Understandably, participation by immigrant communities under threats of arbitrary detention and peremptory deportation will likely remain limited until there’s a qualitatively larger resistance capable of protecting them.
Moving Forward in the Crisis
The everywhere-all-at-once, multi-front quality of Trump’s far-right assaults makes them daunting. How is it possible to respond when there are new atrocities, not to mention what in “normal” times would be multiple impeachable presidential offenses, every single day?
At the same time, the potential for a more powerful resistance is carried in the very fact that Trump, the extreme right, and the “sadistic zombies” are attacking every sector of the working class, although not evenly, and although many working-class people don’t yet recognize it.
Popular anger will grow as the full impact of the budget-cut atrocities, tariff idiocies and austerity begin hitting millions of people, including many who haven’t recognized that they would be among the targeted victims. The possibility of a “stagflation” staring us in the face.

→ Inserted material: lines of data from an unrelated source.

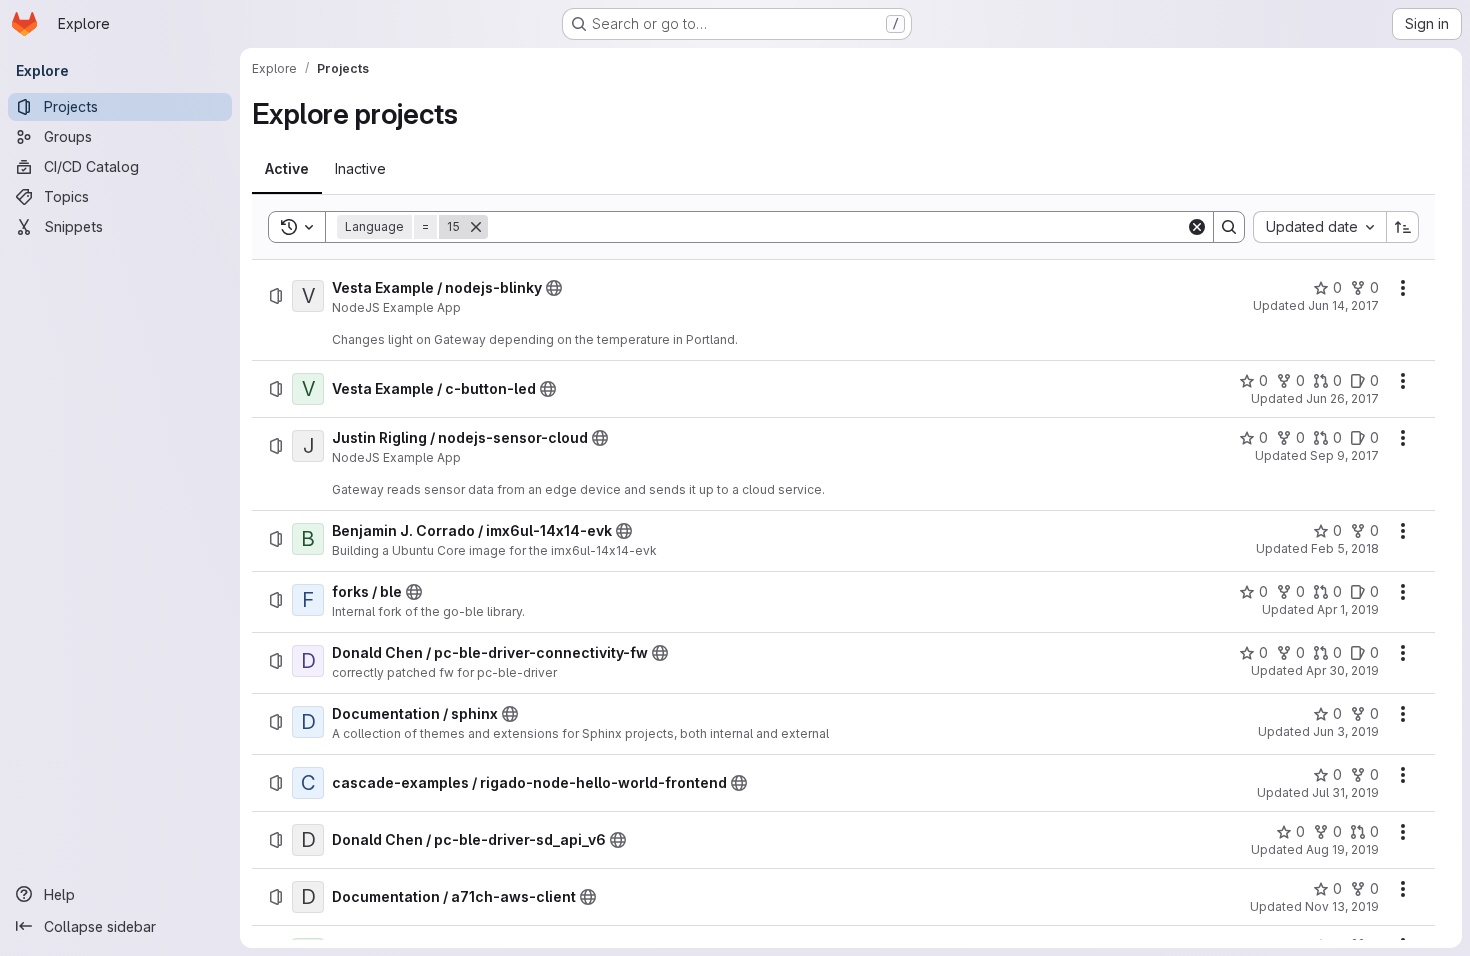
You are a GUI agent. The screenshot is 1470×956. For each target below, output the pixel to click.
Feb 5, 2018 (1345, 548)
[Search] (1229, 227)
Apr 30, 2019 (1342, 670)
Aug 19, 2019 (1342, 849)
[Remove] (476, 227)
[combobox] (1319, 227)
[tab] (287, 169)
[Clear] (1197, 227)
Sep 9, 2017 (1344, 455)
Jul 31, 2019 (1345, 792)
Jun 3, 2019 (1346, 731)
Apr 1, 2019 (1348, 609)
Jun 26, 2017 (1342, 398)
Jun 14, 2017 (1343, 305)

Some kind of political explosion is looming in the United States — although whether it takes the form of a more powerful resistance, fragmented responses, or possibly reactionary and racist mobilizations is an open question — and will be influenced in part by how today’s movement and those of us on the left confront the growing crisis.
We stated at the outset that popular anger and revulsion is “trickling upward” to the courts and elite institutions. While those are good things as far as they go, they do not mean that the decisive battles will be fought at the top, or that the movement can look to the Democratic Party establishment for solutions.
Much less can we wait and hope for the outcome of the 2026 midterm elections (where Democrats in their usual noisy triumphal arrogance are already predicting victory without saying what they intend to do with it).
The path forward, as the crisis intensifies, must be helping bringing together the sectors and struggles at the grassroots into common cause — broadly speaking, a united front of the working class in all its diversity. By no stretch of fantasy do we suggest that the socialist left in the United States can pull this off on our own. But building on June 14, our central responsibility is to contribute to this effort toward the biggest and most effective resistance.